Régis Debray went into exile in Chile after three years in a Bolivian prison and met with Salvador Allende. By 1971, Che Guevara had been dead for three years and Allende had been in power for four months. The French intellectual, one of the most visible theorists of the guerrilla focus after the Argentine revolutionary, had just been pardoned for participating in the failed guerrilla that Guevara wanted to raise in southern Bolivia when he visited the president. “With you, the Chilean people have chosen the path of revolution, but what is revolution?” Debray asked him, and he answered himself: “The revolution is the substitution of the power of one class for another. It is the destruction of the bourgeois state apparatus, and nothing of the sort has happened here ”. Allende defended himself. For him, another type of revolution was possible and that the overshooting of the capitalist system could come by reforming the Constitution. They were comrades, but Debray’s belligerent tone revealed the rift between the panacea of the Cuban revolution and the electoral route that the Chilean president, assassinated in 1973, briefly inaugurated.
The historian Rafael Rojas (Santa Clara, 56 years old) remembers the interview as an example of the multiple perspectives on the concept of Revolution in 20th century Latin America. Few words had been as used as misunderstood in the region. Given this, in The tree of revolutions (Turner, 2021), the author of some twenty books on Latin American history traces paths that diverge between the nationalisms of the late nineteenth century, agrarianism, progressive militarism and guerrilla organizations in the time line of three essential revolutions: the Mexican, that of Fidel Castro in Cuba and the Sandinista in Nicaragua. “The expansion of the revolutionary ideal in Latin America has to do with the heterogeneity of the ideas and practices of the left,” says Rojas in an interview with EL PAÍS. “The richness of his legacy is in the diversity, and not in the persistent homogenization in which Allende and Guevara are put on the same level, when they had such different projects.”
Rojas poses revolutions as a paradox that challenges modern thought: if revolution accelerates change, it also accentuates aspects of the old regime. “To speak of a revolutionary tradition implies agreeing that it was not linear or homogeneous,” writes the historian, and takes the concept for a walk. If 19th century liberalism posed the Revolution as an ephemeral revolt to reform the State, the landing in the Sierra Maestra raised it as a modern political metaphor: it is already an “autonomous agent”, a “historical necessity”. “The concept of Revolution in Cuba has a degree of metaphorization that we have not seen in any other,” says Rojas. “The word revolution is synonymous with the State, the Government, the country itself. The official discourse is still understood as a revolution today, 63 years after the triumph ”.

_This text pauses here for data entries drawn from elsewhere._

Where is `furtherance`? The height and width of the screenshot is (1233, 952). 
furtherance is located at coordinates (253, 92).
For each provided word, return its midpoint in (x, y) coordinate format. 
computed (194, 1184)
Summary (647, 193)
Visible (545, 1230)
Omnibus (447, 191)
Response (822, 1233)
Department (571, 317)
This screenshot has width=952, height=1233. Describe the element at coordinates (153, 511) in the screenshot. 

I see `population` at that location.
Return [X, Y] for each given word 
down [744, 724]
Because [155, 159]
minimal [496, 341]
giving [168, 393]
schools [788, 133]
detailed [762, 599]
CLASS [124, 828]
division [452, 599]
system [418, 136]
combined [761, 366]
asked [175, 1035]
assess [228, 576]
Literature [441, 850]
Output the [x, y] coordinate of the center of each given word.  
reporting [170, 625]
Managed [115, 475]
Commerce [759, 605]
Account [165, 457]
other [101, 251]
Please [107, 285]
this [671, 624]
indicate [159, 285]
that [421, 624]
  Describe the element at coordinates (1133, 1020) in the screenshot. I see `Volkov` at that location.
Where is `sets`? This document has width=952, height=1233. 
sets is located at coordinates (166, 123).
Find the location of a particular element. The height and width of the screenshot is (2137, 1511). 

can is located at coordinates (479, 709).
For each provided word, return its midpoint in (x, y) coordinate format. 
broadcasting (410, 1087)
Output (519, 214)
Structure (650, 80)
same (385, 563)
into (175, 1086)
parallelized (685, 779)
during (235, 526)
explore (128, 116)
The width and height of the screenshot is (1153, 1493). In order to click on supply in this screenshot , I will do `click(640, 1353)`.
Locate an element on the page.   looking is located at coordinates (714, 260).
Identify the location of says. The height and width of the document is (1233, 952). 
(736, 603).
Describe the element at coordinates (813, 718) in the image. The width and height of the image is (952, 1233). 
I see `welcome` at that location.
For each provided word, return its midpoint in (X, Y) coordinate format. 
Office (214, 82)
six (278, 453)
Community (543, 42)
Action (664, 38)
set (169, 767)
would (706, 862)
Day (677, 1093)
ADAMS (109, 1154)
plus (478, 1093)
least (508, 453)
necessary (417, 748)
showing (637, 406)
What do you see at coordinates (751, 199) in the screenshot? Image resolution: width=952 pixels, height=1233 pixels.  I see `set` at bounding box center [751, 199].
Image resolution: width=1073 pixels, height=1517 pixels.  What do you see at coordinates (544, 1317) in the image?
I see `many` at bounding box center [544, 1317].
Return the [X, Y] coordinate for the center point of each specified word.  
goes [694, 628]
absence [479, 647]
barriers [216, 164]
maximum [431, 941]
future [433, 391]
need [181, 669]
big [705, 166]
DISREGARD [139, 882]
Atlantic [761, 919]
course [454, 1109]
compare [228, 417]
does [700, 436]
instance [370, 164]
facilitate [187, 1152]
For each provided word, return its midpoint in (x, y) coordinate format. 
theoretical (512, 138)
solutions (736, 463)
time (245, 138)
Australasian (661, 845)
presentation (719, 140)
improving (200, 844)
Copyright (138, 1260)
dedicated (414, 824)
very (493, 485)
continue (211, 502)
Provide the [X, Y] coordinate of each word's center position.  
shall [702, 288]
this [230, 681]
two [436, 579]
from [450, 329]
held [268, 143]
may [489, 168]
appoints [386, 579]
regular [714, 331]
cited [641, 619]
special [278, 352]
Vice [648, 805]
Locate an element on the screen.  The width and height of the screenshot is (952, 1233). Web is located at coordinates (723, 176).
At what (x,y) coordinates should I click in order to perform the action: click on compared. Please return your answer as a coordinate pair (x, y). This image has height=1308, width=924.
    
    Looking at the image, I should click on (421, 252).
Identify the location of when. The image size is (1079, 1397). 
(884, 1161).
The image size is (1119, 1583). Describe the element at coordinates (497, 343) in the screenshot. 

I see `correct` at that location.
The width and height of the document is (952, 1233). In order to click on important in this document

The Cuban Revolution is still the symbolic storehouse of a tradition, but its method was not totemic. “The idea that the Cuban revolution exports the guerrilla model is increasingly questioned by the new historiography because we also saw many urban guerrillas very different from that of Guevara,” says Rojas, who also recalls that the transition to communism on the island took place. it went hand in hand with Allende’s election in Chile –and the inauguration of an electoral path towards a socialist project– and progressive militarism in Los Andes.
“The two great revolutions, the Cuban and the Mexican, have very different forces of radiation,” says the historian. The agrarian reform was an apex that shaped the two great revolutions that occurred between the fall of Nazism and the Cold War: Bolivia and Guatemala. For this reason, in one part, Rojas defines them as daughters of the Mexican Revolution, although the constitutions of both countries after the revolt opted for multi-partyism and elections. “They should be studied as part of the consolidation of a non-communist left in Latin America,” says Rojas, who recalls that while Jacobo Árbenz’s Guatemala expressly prohibited “caudillos”, Víctor Paz Estenssoro’s Bolivia ended up subduing almost a third of its budget to the economic aid of the United States.
After the end of almost two decades of hegemony of a certain socialism and before the rise of a radical right in the region, Rojas sees “an abuse of the value and symbols of the revolution” in which “the left took advantage of its symbolism without being really revolutionary and the right recapitalized the anti-communism of the Cold War without those left really being socialists or communists ”. The historian ironically acknowledges that he believed that the polysemy around the Revolution had been saturated in that speech, until the 2018 protests broke out in Nicaragua, and those of last July in Cuba.
“These protests have given it a twist and a reappropriation of revolutionary mythology,” he says. “I have been surprised to see groups of young people who return to a somewhat romantic idea of the insurrections of the 1950s against the Batista dictatorship. The same in Nicaragua. There are many young people who identify Ortega with Somoza, and not a few young Cubans who observe more analogies between the government of Díaz-Canel and Batista than anything else ”.